- [Work instruction]
From the records below, set down exactly the lines starting with the line that contains "Task: Open the Settings" and going on through the line that contains "Given: Visit blacksynth13". Nothing else is wanted.

Data extracted from a collection:
============================================================

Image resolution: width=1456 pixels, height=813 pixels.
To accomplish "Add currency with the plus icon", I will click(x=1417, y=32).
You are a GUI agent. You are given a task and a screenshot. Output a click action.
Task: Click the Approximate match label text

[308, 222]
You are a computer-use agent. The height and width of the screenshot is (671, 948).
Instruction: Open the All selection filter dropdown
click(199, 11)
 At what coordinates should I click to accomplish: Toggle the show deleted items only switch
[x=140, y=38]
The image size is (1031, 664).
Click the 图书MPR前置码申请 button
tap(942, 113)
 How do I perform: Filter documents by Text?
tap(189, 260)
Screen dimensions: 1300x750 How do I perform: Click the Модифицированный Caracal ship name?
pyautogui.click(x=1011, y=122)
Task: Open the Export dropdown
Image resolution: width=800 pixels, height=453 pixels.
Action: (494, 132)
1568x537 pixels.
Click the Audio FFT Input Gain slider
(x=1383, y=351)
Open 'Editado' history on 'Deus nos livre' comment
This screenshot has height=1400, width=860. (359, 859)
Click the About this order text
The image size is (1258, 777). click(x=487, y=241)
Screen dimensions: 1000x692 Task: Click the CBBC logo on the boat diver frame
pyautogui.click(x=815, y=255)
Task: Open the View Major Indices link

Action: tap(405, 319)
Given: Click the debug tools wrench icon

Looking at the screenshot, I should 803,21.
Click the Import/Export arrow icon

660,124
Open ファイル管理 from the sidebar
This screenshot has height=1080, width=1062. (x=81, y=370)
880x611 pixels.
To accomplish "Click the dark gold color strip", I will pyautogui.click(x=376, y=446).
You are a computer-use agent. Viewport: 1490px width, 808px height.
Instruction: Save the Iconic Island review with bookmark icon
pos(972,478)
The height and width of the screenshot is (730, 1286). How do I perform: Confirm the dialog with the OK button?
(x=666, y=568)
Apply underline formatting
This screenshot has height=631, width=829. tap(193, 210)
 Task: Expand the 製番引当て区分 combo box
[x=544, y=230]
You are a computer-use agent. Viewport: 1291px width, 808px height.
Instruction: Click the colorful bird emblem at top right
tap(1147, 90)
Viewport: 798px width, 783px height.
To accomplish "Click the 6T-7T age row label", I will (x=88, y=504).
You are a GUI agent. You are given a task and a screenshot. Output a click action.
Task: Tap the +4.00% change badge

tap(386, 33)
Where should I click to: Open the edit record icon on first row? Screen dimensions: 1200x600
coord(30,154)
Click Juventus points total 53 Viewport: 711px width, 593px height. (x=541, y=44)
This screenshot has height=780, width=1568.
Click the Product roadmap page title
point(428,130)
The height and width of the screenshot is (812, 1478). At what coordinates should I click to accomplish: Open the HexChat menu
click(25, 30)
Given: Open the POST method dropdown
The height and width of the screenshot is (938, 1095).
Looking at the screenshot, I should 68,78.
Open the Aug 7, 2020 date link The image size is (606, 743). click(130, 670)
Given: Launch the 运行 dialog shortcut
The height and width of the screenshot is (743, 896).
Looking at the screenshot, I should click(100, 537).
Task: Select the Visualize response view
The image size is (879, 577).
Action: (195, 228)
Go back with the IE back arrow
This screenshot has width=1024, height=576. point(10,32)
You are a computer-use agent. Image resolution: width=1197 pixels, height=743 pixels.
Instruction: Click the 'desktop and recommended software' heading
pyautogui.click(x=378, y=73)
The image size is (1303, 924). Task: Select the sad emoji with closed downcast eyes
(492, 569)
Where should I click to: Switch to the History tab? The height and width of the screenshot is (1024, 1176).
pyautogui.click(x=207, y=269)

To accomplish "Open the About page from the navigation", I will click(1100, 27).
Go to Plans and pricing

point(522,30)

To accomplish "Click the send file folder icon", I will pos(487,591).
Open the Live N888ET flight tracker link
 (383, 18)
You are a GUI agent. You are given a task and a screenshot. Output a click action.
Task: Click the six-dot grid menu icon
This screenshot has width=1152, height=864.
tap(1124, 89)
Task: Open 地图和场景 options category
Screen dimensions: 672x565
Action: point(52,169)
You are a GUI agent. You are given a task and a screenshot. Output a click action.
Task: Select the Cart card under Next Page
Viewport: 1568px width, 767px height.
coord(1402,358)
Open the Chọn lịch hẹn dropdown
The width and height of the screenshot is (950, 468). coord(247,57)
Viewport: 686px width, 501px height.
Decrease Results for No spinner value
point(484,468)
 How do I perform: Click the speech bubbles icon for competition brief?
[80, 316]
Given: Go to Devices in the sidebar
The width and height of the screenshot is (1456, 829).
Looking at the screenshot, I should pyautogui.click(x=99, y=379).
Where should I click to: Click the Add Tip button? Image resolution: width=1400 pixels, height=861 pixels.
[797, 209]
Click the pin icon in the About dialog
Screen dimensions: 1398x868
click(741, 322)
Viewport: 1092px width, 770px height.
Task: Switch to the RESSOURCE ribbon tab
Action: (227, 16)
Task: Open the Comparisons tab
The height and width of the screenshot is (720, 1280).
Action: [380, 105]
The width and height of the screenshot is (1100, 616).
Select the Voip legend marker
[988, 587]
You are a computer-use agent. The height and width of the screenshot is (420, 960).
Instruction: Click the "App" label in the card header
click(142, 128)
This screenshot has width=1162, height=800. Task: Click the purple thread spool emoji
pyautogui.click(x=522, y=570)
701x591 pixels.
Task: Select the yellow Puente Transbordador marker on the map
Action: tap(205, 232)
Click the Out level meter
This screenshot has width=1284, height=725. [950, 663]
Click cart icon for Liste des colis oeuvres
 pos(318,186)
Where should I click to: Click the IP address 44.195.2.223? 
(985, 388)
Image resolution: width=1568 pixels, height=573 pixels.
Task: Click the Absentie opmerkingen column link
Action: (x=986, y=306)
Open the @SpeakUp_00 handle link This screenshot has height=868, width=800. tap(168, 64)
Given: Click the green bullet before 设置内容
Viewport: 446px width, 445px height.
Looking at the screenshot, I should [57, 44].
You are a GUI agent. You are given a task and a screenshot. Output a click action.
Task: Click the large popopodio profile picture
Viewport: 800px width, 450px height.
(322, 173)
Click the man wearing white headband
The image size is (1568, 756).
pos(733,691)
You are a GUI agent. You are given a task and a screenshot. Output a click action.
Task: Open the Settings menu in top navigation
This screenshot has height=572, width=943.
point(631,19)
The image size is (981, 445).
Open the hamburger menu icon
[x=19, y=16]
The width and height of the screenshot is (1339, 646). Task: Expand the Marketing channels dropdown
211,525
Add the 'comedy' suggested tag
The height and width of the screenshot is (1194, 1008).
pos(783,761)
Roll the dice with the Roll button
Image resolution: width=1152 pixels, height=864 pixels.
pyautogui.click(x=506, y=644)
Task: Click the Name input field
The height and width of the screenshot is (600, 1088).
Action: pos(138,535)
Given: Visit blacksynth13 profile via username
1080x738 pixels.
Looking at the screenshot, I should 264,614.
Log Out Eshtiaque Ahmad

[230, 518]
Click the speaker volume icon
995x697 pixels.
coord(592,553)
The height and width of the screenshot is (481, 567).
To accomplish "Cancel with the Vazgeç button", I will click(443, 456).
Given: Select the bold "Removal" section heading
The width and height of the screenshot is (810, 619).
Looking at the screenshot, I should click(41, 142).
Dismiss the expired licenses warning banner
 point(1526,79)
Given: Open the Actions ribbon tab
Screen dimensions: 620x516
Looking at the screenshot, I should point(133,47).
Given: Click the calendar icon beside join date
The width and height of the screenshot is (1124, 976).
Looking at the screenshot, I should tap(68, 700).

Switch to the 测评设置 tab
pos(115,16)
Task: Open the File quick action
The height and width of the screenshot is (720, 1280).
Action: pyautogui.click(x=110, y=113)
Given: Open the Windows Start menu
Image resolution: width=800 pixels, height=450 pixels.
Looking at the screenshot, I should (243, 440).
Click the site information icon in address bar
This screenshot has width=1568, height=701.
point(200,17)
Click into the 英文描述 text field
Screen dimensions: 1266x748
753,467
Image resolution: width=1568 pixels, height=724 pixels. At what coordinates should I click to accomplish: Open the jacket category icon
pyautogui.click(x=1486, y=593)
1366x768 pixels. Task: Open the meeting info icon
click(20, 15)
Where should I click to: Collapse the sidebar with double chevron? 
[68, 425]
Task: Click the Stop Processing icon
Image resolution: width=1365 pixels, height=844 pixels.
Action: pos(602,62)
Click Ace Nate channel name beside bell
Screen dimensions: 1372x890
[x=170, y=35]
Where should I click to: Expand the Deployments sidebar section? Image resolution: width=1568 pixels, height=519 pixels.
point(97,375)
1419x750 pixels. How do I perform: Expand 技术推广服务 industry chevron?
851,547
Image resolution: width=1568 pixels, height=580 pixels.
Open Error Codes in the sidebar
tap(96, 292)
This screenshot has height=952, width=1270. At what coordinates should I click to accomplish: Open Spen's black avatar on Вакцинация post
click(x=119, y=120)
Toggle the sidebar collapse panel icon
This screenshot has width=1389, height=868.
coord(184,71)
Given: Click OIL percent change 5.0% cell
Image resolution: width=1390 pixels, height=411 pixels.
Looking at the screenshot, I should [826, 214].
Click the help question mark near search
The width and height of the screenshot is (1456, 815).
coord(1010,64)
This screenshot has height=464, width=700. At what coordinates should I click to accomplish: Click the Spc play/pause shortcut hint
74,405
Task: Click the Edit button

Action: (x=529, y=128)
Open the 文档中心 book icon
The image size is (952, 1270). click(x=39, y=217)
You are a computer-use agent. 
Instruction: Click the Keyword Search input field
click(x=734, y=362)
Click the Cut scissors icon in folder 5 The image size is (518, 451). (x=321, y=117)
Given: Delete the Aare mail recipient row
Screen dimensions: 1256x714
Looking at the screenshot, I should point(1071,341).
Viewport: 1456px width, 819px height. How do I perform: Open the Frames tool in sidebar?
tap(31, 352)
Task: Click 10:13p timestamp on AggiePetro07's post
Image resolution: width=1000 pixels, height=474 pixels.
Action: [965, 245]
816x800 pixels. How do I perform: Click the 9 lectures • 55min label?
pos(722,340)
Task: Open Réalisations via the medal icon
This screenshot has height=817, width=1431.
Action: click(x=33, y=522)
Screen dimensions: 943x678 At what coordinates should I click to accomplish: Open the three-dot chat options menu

============================================================

- [Response box]
Task: Open the Settings menu in top navigation
This screenshot has height=572, width=943.
point(631,19)
The image size is (981, 445).
Open the hamburger menu icon
[x=19, y=16]
The width and height of the screenshot is (1339, 646). Task: Expand the Marketing channels dropdown
211,525
Add the 'comedy' suggested tag
The height and width of the screenshot is (1194, 1008).
pos(783,761)
Roll the dice with the Roll button
Image resolution: width=1152 pixels, height=864 pixels.
pyautogui.click(x=506, y=644)
Task: Click the Name input field
The height and width of the screenshot is (600, 1088).
Action: pos(138,535)
Given: Visit blacksynth13 profile via username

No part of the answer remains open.